:: What the exercise asks ::
Of the entries below, restate word for word only the section that runs from the line with "Golden Anchor Motel" to the line with "Mackinaw Pastie &", counting both ends.

[Saved entries]
==========

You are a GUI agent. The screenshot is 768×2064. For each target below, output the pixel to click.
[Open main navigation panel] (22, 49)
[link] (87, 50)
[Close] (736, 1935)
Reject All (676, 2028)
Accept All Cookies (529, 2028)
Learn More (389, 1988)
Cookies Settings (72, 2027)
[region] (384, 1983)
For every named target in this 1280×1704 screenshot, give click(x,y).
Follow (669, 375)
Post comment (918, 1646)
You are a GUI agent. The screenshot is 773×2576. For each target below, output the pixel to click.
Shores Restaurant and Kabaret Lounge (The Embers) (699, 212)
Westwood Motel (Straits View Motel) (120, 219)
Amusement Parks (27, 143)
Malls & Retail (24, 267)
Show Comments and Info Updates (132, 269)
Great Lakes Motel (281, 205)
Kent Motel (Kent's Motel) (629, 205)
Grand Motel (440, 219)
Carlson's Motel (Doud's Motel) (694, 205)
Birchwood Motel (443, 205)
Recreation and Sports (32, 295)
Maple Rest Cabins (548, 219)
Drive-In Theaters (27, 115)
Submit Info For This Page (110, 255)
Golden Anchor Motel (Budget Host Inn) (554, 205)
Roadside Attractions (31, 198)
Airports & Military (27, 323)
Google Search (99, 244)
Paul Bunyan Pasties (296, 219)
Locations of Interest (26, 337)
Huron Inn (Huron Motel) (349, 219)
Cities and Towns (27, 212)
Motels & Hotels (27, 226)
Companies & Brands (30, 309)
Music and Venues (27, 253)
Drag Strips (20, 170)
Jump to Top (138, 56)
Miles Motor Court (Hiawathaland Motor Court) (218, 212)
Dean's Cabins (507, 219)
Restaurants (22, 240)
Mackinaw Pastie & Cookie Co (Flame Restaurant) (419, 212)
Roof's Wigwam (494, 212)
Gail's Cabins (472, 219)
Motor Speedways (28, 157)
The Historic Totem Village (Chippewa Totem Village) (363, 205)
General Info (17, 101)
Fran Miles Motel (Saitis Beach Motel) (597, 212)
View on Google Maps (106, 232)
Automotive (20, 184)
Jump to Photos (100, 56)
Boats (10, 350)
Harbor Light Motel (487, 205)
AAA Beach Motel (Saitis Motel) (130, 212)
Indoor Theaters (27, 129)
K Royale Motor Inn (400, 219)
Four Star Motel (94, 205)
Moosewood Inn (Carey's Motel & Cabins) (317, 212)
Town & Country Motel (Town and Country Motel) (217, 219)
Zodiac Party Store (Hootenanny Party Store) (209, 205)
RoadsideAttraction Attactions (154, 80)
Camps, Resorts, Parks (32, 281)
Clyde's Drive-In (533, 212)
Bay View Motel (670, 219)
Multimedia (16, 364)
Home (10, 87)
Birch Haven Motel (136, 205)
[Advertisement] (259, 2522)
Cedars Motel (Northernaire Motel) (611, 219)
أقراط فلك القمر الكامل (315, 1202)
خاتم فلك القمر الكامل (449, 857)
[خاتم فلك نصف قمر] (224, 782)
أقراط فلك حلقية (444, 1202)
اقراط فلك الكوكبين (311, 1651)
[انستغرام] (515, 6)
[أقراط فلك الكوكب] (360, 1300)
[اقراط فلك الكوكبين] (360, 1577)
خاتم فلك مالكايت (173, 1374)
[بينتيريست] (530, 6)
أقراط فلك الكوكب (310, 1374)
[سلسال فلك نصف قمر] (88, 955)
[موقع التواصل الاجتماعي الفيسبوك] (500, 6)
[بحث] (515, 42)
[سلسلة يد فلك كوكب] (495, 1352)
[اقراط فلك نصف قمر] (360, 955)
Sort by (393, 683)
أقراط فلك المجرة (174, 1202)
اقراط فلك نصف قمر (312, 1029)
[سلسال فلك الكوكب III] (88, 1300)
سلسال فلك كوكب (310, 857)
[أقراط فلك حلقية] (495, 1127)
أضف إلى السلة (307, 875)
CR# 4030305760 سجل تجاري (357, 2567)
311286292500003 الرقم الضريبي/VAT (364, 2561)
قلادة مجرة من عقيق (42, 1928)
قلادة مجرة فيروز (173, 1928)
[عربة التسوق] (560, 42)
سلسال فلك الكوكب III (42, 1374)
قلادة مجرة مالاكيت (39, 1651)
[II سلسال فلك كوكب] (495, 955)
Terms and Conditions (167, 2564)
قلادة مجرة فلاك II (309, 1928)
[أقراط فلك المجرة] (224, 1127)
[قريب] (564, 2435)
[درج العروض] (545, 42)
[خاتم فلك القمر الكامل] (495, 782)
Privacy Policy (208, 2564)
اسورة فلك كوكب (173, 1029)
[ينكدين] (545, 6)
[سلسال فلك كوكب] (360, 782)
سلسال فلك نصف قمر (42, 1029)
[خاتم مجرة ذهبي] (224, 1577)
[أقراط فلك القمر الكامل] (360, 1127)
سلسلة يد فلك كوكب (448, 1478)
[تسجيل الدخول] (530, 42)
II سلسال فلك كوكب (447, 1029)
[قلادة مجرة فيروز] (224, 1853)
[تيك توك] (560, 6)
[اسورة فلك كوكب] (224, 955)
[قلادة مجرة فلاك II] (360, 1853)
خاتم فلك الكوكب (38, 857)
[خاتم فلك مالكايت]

==========

:: Response to the exercise ::
Golden Anchor Motel (Budget Host Inn) (554, 205)
Roadside Attractions (31, 198)
Airports & Military (27, 323)
Google Search (99, 244)
Paul Bunyan Pasties (296, 219)
Locations of Interest (26, 337)
Huron Inn (Huron Motel) (349, 219)
Cities and Towns (27, 212)
Motels & Hotels (27, 226)
Companies & Brands (30, 309)
Music and Venues (27, 253)
Drag Strips (20, 170)
Jump to Top (138, 56)
Miles Motor Court (Hiawathaland Motor Court) (218, 212)
Dean's Cabins (507, 219)
Restaurants (22, 240)
Mackinaw Pastie & Cookie Co (Flame Restaurant) (419, 212)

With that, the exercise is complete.